Supplied records –
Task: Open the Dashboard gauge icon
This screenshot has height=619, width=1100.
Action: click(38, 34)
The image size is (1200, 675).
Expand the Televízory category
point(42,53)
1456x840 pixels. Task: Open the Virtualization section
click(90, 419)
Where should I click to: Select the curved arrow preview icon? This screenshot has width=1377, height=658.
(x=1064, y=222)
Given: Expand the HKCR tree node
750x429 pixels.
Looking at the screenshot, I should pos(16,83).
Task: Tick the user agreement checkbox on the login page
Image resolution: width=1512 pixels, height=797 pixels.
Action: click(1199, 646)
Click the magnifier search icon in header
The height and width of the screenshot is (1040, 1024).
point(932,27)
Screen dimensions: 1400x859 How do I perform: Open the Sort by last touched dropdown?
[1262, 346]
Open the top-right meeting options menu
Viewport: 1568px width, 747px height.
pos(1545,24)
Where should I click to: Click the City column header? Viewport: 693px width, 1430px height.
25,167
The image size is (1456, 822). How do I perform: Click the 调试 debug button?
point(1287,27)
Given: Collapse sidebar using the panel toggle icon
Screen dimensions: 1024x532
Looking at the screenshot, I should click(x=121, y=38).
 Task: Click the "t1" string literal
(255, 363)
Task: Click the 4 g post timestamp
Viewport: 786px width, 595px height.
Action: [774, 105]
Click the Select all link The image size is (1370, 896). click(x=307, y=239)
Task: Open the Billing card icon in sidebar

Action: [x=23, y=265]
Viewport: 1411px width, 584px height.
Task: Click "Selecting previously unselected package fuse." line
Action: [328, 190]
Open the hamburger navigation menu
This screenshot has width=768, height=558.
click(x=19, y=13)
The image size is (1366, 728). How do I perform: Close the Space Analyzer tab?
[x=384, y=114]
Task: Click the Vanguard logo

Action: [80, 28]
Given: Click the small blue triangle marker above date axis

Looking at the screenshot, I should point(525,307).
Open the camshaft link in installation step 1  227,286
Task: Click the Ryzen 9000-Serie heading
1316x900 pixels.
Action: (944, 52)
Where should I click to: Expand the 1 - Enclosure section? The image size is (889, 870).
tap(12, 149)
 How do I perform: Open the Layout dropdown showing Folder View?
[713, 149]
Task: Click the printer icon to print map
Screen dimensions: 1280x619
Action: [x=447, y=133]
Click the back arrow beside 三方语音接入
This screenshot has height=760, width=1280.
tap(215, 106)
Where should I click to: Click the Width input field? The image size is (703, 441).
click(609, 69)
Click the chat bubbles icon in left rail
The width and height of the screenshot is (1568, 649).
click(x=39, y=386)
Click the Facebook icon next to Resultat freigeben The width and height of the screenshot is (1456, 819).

Short problem – Please reproduce the items from the line with "Given: Click the" up to and including the line with "Action: (944, 52)", substituting "title" for "heading" and leaving everything else unchanged.

Response –
Given: Click the small blue triangle marker above date axis

Looking at the screenshot, I should point(525,307).
Open the camshaft link in installation step 1  227,286
Task: Click the Ryzen 9000-Serie title
1316x900 pixels.
Action: (944, 52)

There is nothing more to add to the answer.